(Exercise input)

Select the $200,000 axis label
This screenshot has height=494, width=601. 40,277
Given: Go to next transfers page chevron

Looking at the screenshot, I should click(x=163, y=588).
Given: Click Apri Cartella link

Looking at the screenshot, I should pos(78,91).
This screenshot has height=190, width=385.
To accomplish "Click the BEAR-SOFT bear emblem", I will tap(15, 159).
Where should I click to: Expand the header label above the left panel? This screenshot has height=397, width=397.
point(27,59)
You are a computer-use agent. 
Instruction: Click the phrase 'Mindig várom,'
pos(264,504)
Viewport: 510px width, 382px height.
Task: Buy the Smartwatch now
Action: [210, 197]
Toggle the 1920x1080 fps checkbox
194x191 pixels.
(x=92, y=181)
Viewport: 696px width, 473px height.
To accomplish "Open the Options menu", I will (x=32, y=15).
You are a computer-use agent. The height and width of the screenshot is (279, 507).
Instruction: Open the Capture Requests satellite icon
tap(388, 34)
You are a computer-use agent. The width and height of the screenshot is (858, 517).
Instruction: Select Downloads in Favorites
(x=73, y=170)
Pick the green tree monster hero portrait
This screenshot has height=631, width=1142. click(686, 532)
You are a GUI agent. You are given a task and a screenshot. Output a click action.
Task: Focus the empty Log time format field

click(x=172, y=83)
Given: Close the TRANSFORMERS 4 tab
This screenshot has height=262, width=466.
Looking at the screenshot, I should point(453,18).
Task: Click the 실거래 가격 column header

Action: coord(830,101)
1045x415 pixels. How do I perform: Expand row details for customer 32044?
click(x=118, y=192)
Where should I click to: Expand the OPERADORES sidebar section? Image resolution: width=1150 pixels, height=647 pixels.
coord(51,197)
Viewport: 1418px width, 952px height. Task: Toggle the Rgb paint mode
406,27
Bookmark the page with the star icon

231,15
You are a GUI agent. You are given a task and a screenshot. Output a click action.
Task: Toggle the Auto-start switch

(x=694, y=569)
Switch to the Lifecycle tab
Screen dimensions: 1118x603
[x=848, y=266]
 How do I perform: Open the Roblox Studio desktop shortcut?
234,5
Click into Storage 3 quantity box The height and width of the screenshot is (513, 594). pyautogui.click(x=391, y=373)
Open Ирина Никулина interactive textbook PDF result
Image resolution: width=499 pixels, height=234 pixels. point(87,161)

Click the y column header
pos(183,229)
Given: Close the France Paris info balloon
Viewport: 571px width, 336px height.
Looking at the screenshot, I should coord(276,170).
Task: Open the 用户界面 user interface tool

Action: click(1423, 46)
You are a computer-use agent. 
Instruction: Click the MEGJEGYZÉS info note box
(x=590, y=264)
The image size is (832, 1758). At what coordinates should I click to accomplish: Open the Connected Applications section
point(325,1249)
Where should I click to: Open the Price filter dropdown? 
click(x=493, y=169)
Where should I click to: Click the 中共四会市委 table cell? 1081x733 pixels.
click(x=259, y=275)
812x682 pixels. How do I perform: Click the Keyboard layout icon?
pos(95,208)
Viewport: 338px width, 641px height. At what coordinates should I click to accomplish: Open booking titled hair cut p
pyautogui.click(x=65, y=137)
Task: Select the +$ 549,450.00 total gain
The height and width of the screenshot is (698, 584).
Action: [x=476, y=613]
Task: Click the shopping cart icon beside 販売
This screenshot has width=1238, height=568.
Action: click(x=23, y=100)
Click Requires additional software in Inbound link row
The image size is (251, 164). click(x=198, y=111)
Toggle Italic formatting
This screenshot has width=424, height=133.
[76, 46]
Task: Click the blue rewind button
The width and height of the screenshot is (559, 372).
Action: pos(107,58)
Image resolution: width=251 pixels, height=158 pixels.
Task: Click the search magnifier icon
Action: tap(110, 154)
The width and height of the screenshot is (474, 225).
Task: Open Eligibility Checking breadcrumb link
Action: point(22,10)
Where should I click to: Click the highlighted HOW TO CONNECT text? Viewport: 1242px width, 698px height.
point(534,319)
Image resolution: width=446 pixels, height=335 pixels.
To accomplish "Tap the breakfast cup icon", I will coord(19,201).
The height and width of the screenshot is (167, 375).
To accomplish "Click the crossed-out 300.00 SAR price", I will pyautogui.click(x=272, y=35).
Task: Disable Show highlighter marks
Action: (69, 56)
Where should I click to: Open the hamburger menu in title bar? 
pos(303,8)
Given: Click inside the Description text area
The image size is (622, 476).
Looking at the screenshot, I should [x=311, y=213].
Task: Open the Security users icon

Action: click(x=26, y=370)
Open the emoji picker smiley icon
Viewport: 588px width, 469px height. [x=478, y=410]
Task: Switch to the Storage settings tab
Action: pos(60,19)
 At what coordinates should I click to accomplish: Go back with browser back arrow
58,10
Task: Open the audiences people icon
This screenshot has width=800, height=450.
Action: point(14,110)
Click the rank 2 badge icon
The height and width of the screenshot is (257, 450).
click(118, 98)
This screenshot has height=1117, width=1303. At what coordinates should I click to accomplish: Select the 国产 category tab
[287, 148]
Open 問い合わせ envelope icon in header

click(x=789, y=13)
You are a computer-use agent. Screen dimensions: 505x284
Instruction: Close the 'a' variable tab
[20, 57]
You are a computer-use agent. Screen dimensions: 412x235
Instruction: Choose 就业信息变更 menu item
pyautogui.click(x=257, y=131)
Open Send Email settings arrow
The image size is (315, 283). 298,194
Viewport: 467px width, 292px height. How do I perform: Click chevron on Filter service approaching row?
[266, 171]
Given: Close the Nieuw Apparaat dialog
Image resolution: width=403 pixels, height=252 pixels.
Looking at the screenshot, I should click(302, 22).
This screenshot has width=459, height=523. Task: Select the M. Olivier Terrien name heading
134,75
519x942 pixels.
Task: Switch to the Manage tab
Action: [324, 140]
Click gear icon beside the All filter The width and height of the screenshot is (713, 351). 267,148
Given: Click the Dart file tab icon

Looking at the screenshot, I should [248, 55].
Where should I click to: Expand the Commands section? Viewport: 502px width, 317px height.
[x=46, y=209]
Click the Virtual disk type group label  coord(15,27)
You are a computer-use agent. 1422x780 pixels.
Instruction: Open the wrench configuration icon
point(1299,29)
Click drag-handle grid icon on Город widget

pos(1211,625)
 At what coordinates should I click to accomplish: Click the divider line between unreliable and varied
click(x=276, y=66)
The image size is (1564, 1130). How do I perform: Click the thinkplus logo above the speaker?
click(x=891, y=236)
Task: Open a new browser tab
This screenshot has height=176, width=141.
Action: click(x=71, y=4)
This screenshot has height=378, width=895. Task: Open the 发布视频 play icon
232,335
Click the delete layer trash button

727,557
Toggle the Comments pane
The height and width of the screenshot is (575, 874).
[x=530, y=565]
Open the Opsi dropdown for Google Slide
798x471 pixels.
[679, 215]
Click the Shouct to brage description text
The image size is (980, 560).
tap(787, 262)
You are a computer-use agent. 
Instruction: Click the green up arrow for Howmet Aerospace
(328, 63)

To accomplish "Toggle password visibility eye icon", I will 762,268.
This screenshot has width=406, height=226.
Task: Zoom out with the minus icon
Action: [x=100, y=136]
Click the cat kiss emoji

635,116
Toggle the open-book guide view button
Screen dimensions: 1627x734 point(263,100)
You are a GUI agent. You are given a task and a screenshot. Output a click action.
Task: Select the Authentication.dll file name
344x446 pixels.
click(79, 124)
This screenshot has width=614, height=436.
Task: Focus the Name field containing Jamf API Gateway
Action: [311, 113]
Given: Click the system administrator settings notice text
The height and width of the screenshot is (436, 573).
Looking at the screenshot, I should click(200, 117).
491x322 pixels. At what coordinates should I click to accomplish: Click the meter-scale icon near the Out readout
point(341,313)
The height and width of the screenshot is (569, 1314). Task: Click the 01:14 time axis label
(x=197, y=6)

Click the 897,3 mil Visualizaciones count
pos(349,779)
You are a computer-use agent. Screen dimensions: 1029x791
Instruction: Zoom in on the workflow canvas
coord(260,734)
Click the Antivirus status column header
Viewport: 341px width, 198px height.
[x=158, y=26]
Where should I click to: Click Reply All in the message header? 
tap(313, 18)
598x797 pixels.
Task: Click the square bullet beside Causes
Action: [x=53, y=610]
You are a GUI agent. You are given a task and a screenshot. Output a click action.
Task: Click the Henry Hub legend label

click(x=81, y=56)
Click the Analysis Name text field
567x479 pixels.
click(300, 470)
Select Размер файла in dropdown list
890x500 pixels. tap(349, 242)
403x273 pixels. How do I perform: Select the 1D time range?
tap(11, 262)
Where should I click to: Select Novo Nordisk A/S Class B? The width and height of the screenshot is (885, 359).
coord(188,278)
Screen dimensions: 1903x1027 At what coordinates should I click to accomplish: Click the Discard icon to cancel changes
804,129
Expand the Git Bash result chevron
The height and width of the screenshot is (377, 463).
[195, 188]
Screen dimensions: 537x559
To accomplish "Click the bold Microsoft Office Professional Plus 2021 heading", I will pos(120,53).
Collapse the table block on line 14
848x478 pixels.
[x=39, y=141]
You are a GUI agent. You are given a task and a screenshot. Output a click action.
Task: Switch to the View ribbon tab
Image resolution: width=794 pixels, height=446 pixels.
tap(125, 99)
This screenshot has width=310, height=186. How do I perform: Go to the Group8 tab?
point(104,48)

(Problem details) Retrieve each line from the records above where the word "computer" occurs.

(Response to the exercise)
You are a computer-use agent. 
You are a computer-use agent. The height and width of the screenshot is (279, 507).
You are a computer-use agent. The width and height of the screenshot is (858, 517).
You are a computer-use agent. 
You are a computer-use agent. Screen dimensions: 505x284
You are a computer-use agent. Screen dimensions: 412x235
You are a computer-use agent. 1422x780 pixels.
You are a computer-use agent. 
You are a computer-use agent. Screen dimensions: 1029x791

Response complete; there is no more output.